I hadn’t realized that such curious locomotives were still owned and operated by BNSF. I thought back to the days when Santa Fe’s GP60M were new and wearing fresh Warbonnet red-yellow-and-silver paint.
Among the ‘seconds’ I’ve been sorting through recently include many of the Kodachrome slides that I made on the Santa Fe between 1989 and 1995.
In October 1990, photographer Brian Jennison and I made a trip to Christie siding on Santa Fe’s extension to Richmond, California that winds its way through Franklin Canyon.

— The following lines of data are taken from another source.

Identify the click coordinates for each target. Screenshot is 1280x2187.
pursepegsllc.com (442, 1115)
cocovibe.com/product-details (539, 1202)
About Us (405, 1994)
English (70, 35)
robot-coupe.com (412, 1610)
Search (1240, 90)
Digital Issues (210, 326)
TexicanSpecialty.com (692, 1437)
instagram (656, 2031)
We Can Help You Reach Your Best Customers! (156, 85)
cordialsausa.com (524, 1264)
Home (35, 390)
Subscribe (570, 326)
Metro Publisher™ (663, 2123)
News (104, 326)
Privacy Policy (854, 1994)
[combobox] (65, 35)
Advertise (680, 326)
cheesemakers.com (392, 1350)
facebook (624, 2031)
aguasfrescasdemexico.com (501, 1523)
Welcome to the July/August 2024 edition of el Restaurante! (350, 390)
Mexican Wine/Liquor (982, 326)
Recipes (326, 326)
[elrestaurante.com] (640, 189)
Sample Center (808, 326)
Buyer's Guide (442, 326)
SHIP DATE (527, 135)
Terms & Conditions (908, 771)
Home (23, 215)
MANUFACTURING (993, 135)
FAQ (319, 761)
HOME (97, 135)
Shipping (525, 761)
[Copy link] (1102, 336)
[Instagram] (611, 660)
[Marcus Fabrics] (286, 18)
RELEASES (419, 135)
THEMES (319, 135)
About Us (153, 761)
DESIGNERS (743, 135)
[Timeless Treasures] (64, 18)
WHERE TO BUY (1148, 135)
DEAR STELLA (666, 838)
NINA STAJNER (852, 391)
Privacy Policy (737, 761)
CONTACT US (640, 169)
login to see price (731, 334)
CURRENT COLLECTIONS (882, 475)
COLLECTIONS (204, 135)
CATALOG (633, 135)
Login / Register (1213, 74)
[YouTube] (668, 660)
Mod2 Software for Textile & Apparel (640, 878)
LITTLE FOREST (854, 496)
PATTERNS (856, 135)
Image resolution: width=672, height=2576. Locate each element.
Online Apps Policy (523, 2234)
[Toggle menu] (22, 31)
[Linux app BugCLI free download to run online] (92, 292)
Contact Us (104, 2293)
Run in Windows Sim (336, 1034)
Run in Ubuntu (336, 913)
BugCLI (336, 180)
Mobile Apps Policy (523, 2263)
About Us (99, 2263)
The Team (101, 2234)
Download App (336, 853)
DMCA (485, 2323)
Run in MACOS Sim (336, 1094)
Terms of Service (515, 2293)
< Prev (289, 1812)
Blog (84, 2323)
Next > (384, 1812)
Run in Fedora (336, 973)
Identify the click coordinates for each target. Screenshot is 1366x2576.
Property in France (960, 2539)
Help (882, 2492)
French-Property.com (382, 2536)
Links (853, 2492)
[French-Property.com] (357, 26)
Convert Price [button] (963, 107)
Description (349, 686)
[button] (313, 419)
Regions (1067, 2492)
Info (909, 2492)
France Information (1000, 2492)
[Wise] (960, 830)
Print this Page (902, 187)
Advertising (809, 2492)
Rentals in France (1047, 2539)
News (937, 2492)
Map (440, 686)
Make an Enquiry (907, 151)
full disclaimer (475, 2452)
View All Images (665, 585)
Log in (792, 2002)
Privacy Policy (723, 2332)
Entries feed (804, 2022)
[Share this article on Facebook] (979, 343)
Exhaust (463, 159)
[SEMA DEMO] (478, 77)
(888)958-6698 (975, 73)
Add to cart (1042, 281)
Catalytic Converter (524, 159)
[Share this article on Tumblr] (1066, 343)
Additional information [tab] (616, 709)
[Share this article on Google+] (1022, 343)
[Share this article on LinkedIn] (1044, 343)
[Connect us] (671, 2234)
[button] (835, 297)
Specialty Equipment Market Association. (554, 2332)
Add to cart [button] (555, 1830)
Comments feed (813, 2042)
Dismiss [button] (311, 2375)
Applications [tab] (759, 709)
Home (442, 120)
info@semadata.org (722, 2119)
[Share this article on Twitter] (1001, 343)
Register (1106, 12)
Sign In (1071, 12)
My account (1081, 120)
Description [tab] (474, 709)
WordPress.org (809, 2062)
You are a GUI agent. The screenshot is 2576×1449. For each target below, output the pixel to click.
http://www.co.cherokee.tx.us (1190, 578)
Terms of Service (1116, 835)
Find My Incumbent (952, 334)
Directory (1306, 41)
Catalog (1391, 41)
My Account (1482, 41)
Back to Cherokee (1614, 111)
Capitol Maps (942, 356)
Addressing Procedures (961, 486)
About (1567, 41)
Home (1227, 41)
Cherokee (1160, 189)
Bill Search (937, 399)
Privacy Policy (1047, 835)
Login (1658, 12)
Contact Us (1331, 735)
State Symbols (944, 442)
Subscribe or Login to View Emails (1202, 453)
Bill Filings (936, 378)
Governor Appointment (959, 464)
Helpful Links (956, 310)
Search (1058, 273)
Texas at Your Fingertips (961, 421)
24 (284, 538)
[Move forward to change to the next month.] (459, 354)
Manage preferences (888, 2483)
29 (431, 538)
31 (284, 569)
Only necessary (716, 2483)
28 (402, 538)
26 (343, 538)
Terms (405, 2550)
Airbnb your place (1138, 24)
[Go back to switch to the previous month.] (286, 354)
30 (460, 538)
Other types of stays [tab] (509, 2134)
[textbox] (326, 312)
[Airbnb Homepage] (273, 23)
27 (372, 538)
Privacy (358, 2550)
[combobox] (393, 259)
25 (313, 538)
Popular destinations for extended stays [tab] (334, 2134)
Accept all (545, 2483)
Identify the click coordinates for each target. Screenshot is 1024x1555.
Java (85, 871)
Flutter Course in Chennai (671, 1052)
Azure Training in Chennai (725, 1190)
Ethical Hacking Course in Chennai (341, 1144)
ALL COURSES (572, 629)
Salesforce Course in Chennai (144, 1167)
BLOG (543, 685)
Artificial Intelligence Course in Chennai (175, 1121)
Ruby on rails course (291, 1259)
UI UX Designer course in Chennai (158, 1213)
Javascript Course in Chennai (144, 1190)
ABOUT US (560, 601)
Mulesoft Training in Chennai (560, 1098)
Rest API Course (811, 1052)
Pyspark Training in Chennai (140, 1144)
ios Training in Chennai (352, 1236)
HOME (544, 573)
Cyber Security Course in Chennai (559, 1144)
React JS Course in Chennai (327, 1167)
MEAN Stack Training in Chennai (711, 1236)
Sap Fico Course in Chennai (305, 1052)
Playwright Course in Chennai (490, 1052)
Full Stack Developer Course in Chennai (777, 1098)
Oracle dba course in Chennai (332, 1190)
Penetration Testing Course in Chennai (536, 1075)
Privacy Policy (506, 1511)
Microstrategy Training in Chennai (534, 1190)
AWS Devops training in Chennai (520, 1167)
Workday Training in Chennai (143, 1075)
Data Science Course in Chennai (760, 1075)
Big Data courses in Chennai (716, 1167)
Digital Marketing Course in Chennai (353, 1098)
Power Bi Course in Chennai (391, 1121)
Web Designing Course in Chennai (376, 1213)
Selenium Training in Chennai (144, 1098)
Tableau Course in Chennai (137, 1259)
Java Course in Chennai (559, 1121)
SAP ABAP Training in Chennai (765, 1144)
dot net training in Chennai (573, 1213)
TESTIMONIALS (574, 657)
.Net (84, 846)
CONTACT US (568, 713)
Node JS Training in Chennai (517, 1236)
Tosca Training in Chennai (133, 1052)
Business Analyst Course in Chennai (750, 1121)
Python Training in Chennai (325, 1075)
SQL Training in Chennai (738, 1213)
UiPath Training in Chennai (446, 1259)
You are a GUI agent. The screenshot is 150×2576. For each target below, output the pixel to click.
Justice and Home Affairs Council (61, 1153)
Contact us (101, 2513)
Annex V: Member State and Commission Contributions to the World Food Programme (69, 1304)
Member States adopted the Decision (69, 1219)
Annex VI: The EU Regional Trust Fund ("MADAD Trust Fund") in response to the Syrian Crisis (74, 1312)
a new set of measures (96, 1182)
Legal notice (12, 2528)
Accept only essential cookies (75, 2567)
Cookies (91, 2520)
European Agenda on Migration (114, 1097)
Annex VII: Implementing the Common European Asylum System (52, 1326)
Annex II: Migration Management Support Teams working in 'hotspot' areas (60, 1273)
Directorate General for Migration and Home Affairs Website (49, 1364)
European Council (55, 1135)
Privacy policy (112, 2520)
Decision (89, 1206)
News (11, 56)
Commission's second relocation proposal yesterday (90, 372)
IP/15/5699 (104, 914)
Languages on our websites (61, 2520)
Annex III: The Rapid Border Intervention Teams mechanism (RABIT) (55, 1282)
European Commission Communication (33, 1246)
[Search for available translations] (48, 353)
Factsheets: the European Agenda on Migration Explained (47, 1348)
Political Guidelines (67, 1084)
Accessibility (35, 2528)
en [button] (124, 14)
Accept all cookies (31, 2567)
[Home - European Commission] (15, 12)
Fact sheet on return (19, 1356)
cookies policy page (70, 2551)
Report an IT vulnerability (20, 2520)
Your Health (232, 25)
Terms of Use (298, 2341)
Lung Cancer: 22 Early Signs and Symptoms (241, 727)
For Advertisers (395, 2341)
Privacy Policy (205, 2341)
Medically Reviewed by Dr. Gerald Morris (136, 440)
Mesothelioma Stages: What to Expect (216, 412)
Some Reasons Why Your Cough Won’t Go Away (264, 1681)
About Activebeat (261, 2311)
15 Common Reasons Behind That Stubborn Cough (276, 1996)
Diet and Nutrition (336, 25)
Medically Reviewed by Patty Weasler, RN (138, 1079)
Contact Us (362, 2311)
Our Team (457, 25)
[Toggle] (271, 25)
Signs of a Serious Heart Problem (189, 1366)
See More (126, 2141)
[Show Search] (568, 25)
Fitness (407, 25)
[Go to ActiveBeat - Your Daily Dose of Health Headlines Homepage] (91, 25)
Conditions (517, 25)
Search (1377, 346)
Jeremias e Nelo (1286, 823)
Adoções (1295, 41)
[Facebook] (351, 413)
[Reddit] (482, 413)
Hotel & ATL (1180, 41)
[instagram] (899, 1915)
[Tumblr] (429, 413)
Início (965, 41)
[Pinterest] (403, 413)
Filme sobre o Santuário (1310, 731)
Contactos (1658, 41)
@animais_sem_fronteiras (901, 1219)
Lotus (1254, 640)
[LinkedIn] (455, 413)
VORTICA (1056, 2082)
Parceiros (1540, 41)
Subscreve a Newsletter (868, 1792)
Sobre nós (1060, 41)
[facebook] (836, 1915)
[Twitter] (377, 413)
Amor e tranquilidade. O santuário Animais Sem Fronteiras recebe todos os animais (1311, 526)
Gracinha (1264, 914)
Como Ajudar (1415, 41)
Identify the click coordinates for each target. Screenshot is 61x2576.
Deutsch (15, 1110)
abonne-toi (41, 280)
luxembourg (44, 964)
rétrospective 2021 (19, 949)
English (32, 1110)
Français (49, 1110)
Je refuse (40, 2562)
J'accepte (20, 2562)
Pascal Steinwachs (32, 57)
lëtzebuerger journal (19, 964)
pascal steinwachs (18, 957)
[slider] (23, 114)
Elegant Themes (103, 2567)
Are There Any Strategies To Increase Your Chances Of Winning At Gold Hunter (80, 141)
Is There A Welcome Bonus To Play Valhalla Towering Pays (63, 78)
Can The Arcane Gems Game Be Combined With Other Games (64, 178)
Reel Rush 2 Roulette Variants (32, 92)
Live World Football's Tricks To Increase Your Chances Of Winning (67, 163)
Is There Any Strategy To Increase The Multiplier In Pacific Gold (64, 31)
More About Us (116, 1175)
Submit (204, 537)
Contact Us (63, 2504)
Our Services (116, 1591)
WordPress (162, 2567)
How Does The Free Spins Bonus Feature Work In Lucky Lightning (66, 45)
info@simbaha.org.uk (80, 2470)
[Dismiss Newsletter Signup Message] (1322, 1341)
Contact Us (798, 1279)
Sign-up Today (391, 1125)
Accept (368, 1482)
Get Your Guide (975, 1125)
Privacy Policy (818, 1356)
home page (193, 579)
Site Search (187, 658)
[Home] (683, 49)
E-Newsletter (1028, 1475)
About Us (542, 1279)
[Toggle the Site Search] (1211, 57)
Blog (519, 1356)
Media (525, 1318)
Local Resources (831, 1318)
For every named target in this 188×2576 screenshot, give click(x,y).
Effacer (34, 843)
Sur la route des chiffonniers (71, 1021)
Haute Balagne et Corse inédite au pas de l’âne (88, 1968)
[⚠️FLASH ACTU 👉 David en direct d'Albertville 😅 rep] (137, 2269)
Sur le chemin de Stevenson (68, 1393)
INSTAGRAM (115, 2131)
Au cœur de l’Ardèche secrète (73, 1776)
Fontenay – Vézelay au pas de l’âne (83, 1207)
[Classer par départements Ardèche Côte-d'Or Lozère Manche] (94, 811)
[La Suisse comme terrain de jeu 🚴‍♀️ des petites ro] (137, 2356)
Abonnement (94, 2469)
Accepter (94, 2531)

I made this photo of an eastward Santa Fe freight at the west switch of Christie. I’d been very impressed by the rolling terraced hills covered in California golden grass, and wanted to emphasize this unusual scenery.
At the time, I was working with a Nikon F3T (titanium) fitted with an f4.0 200mm lens. My placement of the locomotives in the lower left was designed to accentuate the hills while creating visual tension that forces the eye back to the Warbonnet painted GP60Ms.
This was by no means the last time I photographed Santa Fe’s ‘Hot Rods’ in action. Over the years, this photo has grown on me.